[Data records]
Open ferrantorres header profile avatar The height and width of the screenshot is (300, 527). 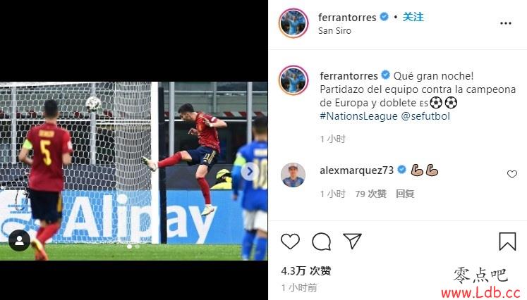click(293, 23)
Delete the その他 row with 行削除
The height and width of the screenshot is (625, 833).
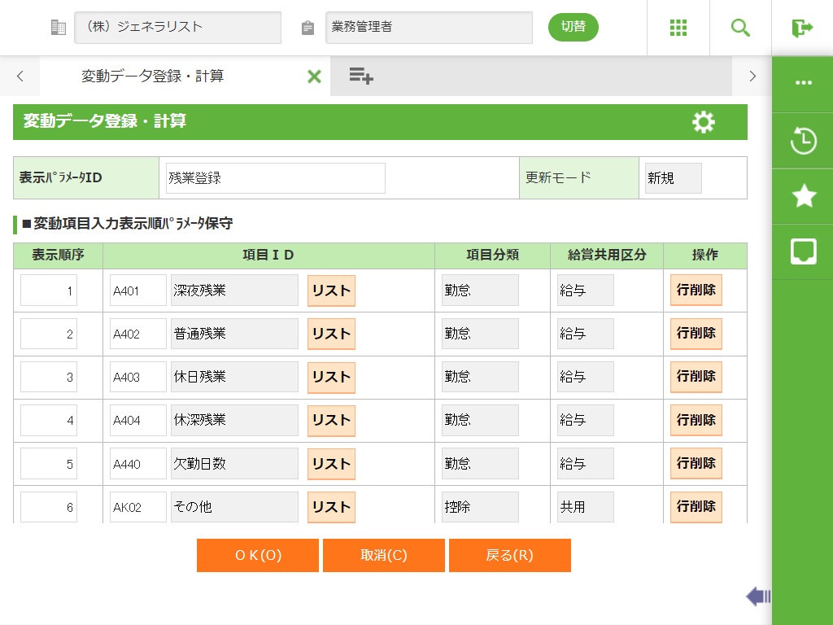click(696, 506)
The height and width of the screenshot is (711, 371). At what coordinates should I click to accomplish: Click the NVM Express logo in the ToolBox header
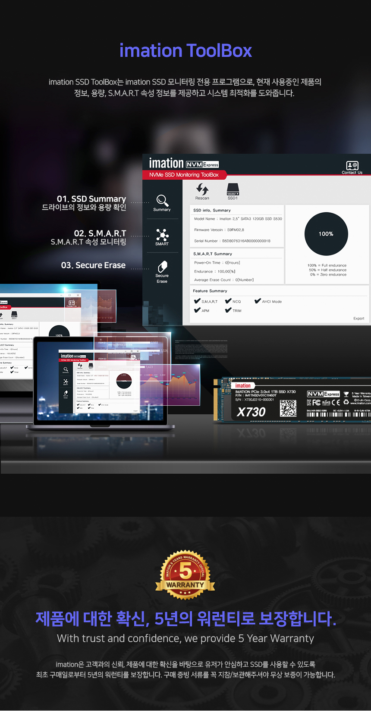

**EXERCISE:** Skip the pictures and retype exactly the lines from the one that contains "Delete the その他 row with 行削除" to the last line of the records.

**EXERCISE ANSWER:**
Delete the その他 row with 行削除
The height and width of the screenshot is (625, 833).
click(696, 506)
The height and width of the screenshot is (711, 371). At what coordinates should I click to accomplish: Click the NVM Express logo in the ToolBox header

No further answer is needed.